The first time really was the best and most memorable. Back then no one knew how to play the game except Richard Hatch. He was the guy who took a look at the show logo and figured that to "outlast" you didn't necessarily need to "outplay" but you did need to "outwit" and the best way to outwit people was to put together an alliance when none of the other people had one. None of the others worked that one out and it gave him an advantage. Most of them thought the show really was about surviving in the wilderness and were picked off by Richard's group one by one and didn't even know what was happening. The people and events were memorable too. Who can forget pretty but doomed Colleen Haskell, Sue Hawk's "snakes and rats" speech at the final Tribal Council, and of course the opinionated but lovable old Navy Chief Rudy Boesch whose homophobia was overcome by the fact that he got along well with the gay guy. Newspapers ran weekly columns about the show - although that happened more in the second season - and it was water cooler conversation after every episode. There were Survivor themed parties on finale night, which apparently was enough for the network to include a reunion show that meant that Survivorwas featured for an entire night. That's what made the first series of Survivor the big hit that it wasn't supposed to be (if you can believe it Big Brother was supposed to be the big show that summer; instead it ended up dropping the viewer phone-in aspect for picking who got eliminated and adopting the players voting each other out method that survivor had). It got all of the players guest shots on prime time TV shows, and turned Survivor from a summer replacement into a weekly September through May series.
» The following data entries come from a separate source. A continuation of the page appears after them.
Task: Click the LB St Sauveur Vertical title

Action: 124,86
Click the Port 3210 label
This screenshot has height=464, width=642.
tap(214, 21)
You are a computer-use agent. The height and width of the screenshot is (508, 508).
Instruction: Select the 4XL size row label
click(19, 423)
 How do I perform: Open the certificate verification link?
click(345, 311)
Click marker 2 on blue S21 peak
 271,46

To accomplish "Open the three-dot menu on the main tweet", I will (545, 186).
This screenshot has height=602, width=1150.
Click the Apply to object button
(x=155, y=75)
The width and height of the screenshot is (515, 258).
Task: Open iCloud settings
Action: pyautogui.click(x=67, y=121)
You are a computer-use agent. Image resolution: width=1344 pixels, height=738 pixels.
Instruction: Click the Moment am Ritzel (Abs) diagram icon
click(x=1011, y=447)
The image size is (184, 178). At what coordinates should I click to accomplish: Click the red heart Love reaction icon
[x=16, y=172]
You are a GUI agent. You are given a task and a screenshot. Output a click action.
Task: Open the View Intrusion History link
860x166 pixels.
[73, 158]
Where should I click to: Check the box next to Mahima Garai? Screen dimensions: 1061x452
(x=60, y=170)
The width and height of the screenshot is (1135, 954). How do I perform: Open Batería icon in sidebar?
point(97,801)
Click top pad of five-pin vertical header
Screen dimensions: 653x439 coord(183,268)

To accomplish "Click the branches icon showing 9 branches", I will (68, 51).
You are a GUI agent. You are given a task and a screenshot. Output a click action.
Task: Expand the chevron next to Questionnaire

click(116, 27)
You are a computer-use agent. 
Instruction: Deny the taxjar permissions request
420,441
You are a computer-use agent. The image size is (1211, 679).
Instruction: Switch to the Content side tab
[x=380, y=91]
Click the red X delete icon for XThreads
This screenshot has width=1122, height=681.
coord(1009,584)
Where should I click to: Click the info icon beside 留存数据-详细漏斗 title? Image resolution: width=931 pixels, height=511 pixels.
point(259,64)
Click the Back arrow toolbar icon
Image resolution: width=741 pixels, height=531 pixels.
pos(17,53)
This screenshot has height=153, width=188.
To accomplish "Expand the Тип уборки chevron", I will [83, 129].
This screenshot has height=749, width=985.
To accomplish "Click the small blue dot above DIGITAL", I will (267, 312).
The second Survivor had it's moments. I can't forget Kel Gleason - at the time an Army intelligence officer and the closest thing to a Canadian ever to appear on a major network reality show - being accused of having a non-existent secret stash of beef jerky and being booted because of it. (Just as a follow-up Gleason left the US Army soon after the end of the show and moved back to Canada where his parents live. In 2002 Gleason was stabbed repeatedly with a broken bottle in a Toronto bar for being "that Indian on Survivor." He was badly injured but lived.) There the guy who fell into the fire, Keith Famie, the chef who couldn't cook rice,and Elizabeth Filarski, who parlayed her time on Survivor into a full-time TV career as one of the hosts of The View. The winner was Tina Wesson who won because Colby Donaldson - who dominated the individual competitions, picked the well-liked Wesson for the final Tribal Council over the poorly liked Famie.
The biggest thing that I remember about the second Survivor and the ones that followed it is that now everyone understood how the game was played - or thought they did - and proceeded with varying degrees of ability to lie, backstab and talk behind each others backs. There have been memorable incidents and people, like Rupert Boneham and "Johnny Fairplay" in the Pearl Islands season, or the girls who went topless for chocolate and peanut butter in the Amazon. In the Amazon series we learned that not only didn't you have to be a rocket scientist to be on the show, but being a rocket scientist was actually a detriment. To tell you the truth though, I have a hard time remembering who won the show last season (his name was Chris and he worked on a road crew and I swear that most of the people on the jury would have voted "none of the above" if they had an option). I'll still watch every episode of this season's Survivor and enjoy it but I think that for me and for most people it's going to be entertainment rather than a must see event.